Yes, [motherhood] is narrowly represented. Motherhood looks so different on everybody. I grew up as a Chicana, as a Mexican-American, in this country. And we lost a lot of our culture, we lost our language- specifically, my family, we lost our language, we lost a lot of our culture, we weren't allowed to speak Spanish, we weren't allowed to celebrate who we were. And that was hard on the mothers in the past generation, so that's a trauma that's kind of been embedded into me. So now that I'm in this space, parenting children that are half Mexican and half Caucasian, it's like re-parenting, like learning how to parent as an American, I guess, but also finding truth and beauty in the culture that I came from. And that is still there and embedded in my soul. I want my kids to be mindful and aware that they are from this blood.

My mother was assimilated into the American culture. She is one of nine. She actually was raised speaking English, because her older siblings were so bullied and ridiculed in the schooling system for not speaking English. By the time she came along, they all knew English and would speak to her in English, and would be expected to speak English back. When she married my dad, my dad's mom didn't speak any English at all. And so my mom, pretty much from just being around it, picked up [Spanish.] She said, ‘I watched the novellas on TV. And that's how my Spanish got stronger. And I was able to converse with my mother in law.’

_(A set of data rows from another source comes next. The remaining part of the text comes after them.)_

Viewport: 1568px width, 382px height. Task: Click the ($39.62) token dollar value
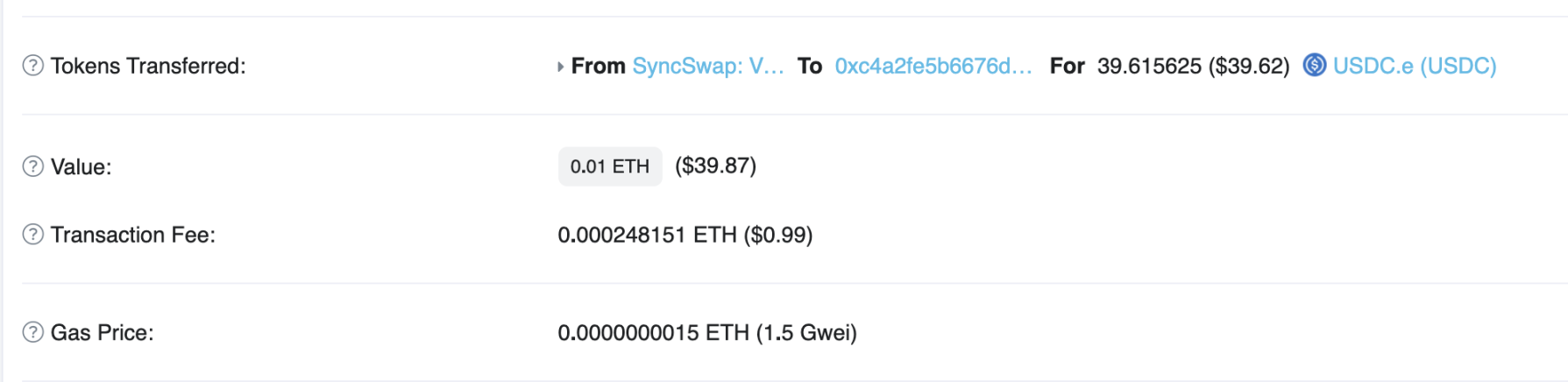click(x=1249, y=66)
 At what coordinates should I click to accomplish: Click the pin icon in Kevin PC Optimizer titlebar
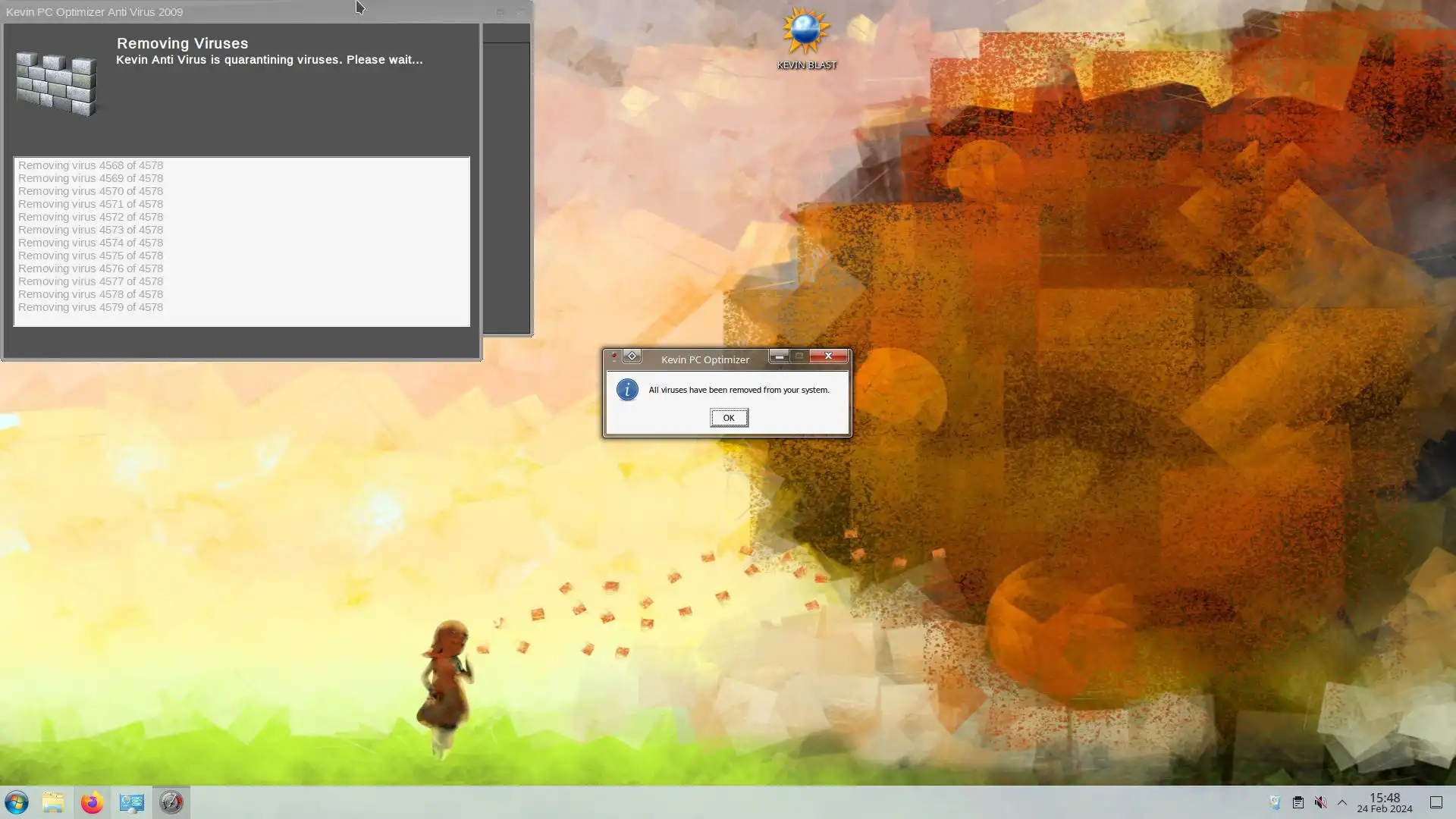click(614, 356)
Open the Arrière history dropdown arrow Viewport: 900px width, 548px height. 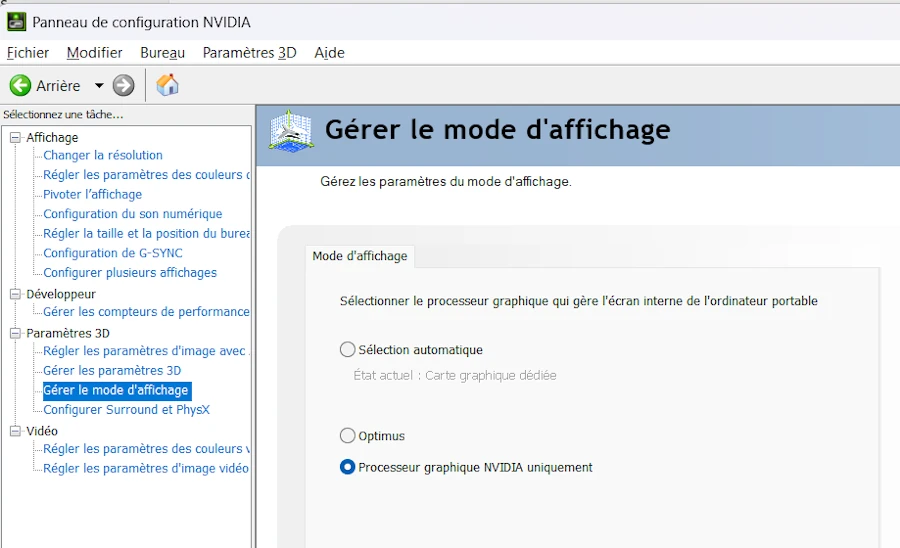[99, 86]
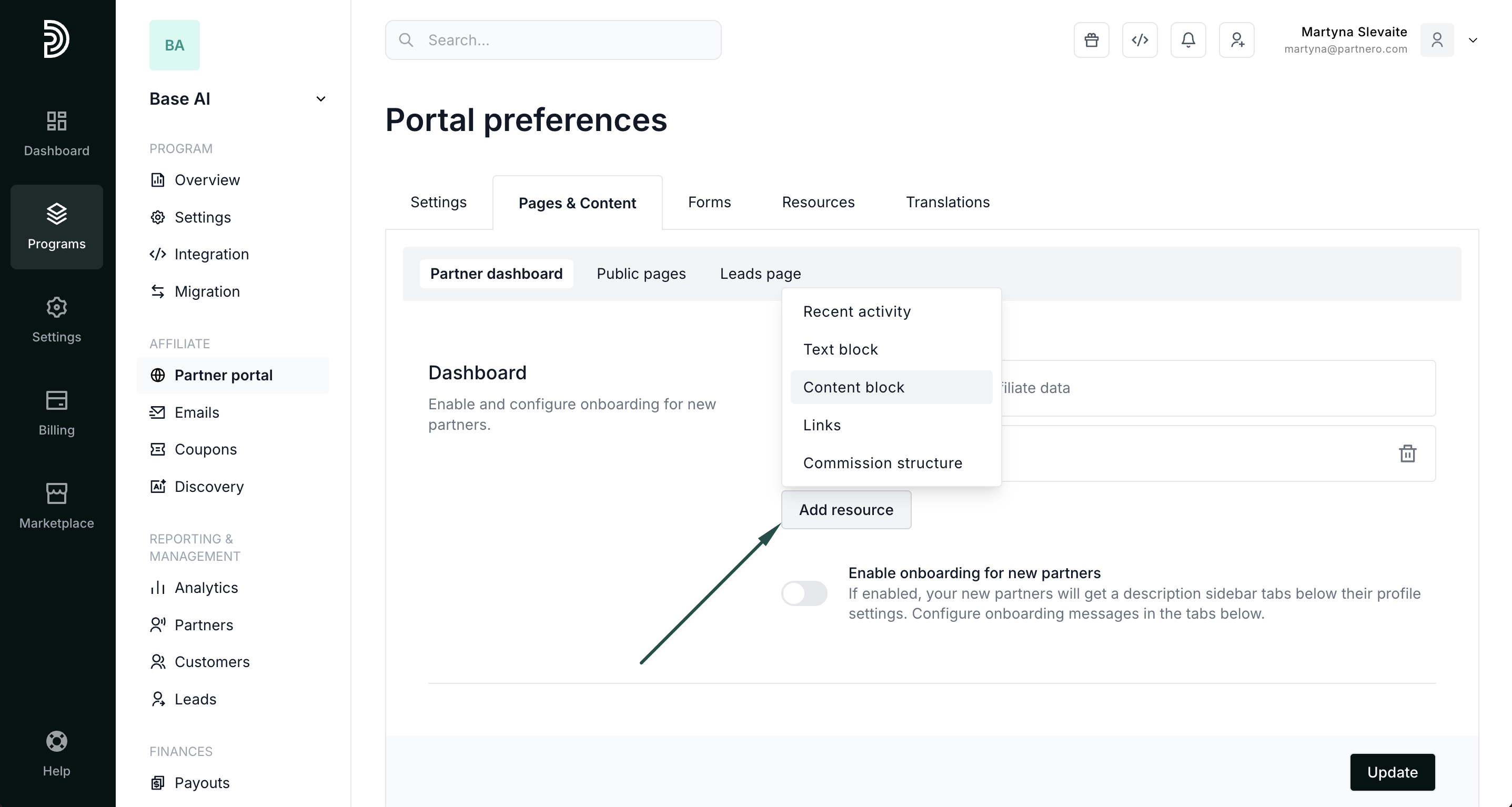Delete resource with trash icon
1512x807 pixels.
(1407, 453)
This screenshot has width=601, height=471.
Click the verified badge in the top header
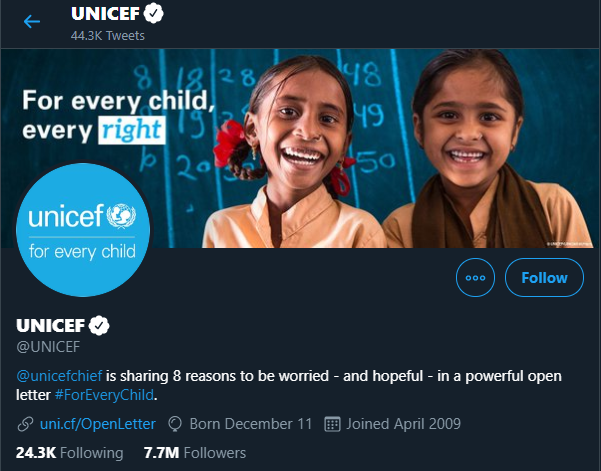coord(153,14)
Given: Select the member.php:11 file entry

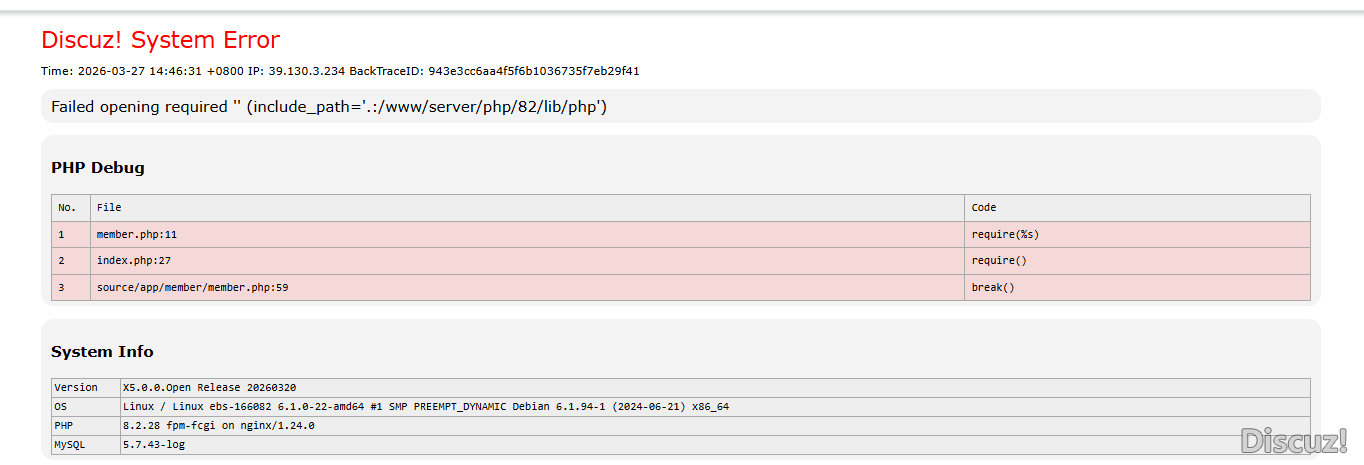Looking at the screenshot, I should 137,234.
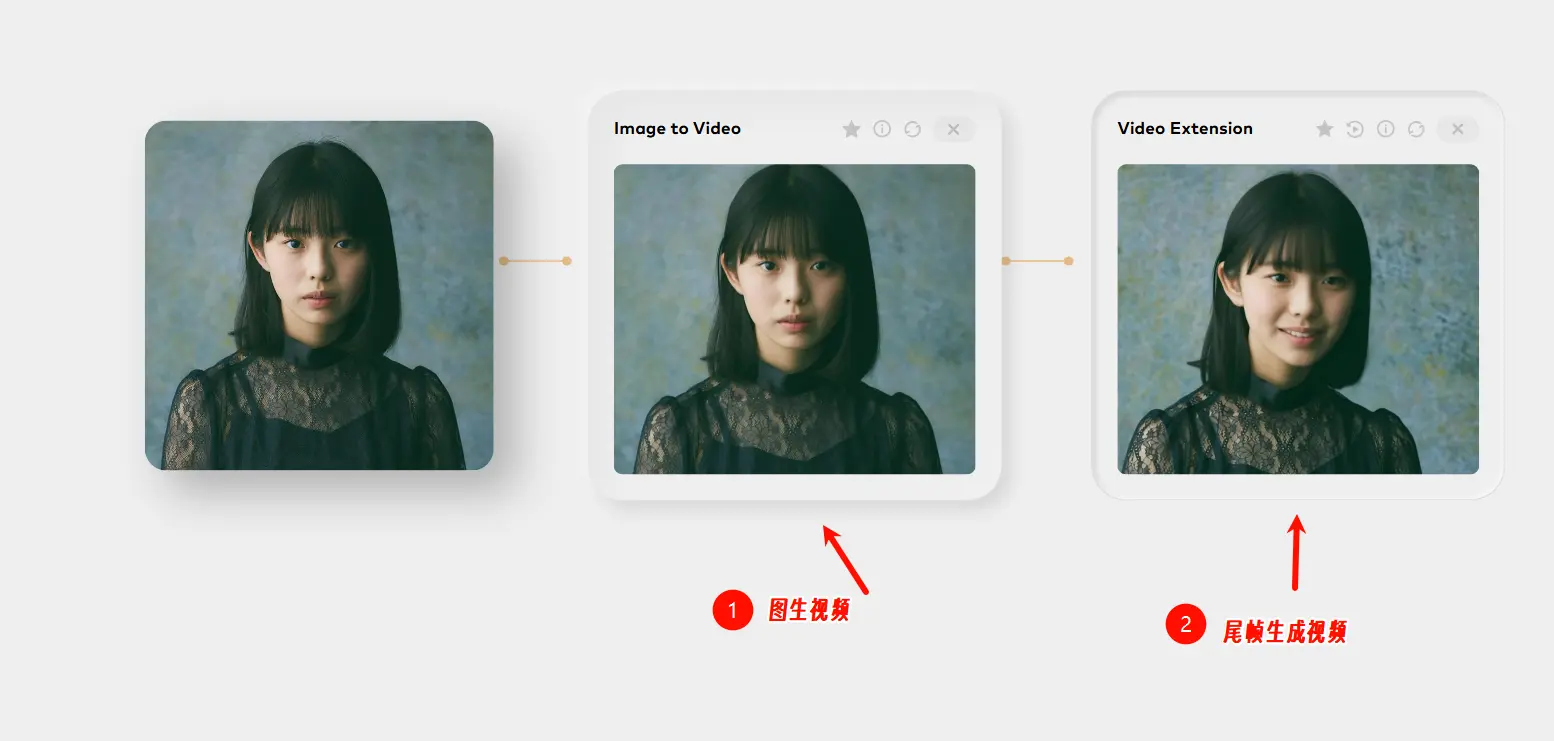Viewport: 1554px width, 741px height.
Task: Click the Video Extension preview
Action: (1297, 318)
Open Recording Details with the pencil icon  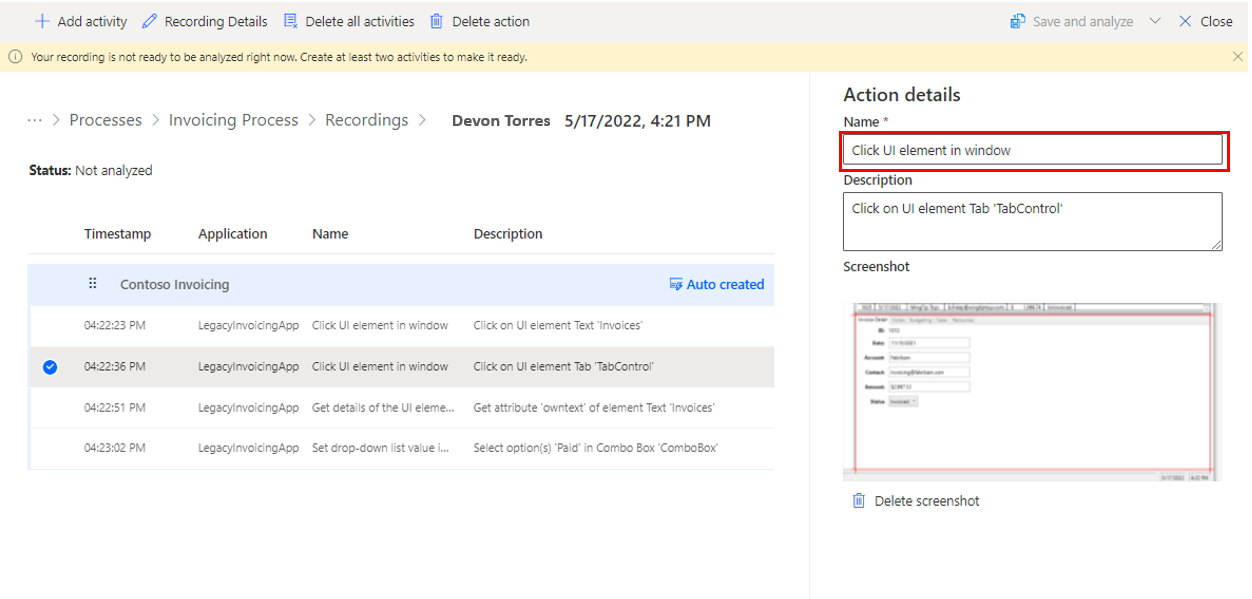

When my mom raised me and my two sisters, she was scared to raise us in Spanish, learning Spanish, because she had past trauma. Now she'll speak to my kids in Spanish. Now Emanuel, my son, is at a Spanish dual immersion program. And he's reading and writing and conversing in Spanish, and it's just fills my soul- it’s amazing. Full circle trying to like bring it.

From when you're pregnant to when you have the baby, it's like a shock, man. No one really prepares you for the sleep deprivation that is about to happen. I would have just shown myself more grace: that I was in this period, this hard part of life, with a little human that changed our whole world. Crying more and letting myself cry and be okay with it. And knowing that this is what it is, this too shall pass, as everyone says, and move on. And with each stage in parenting, it's hard. I don't like it when people say it gets easier because it does not get easier. What happens is that it shifts. So yes, we're out of naps. Or we're out of maybe some tantrums for the most part. But now we're shifting into more elementary age. And so then the tantrums are different. So yeah, it doesn't get easier."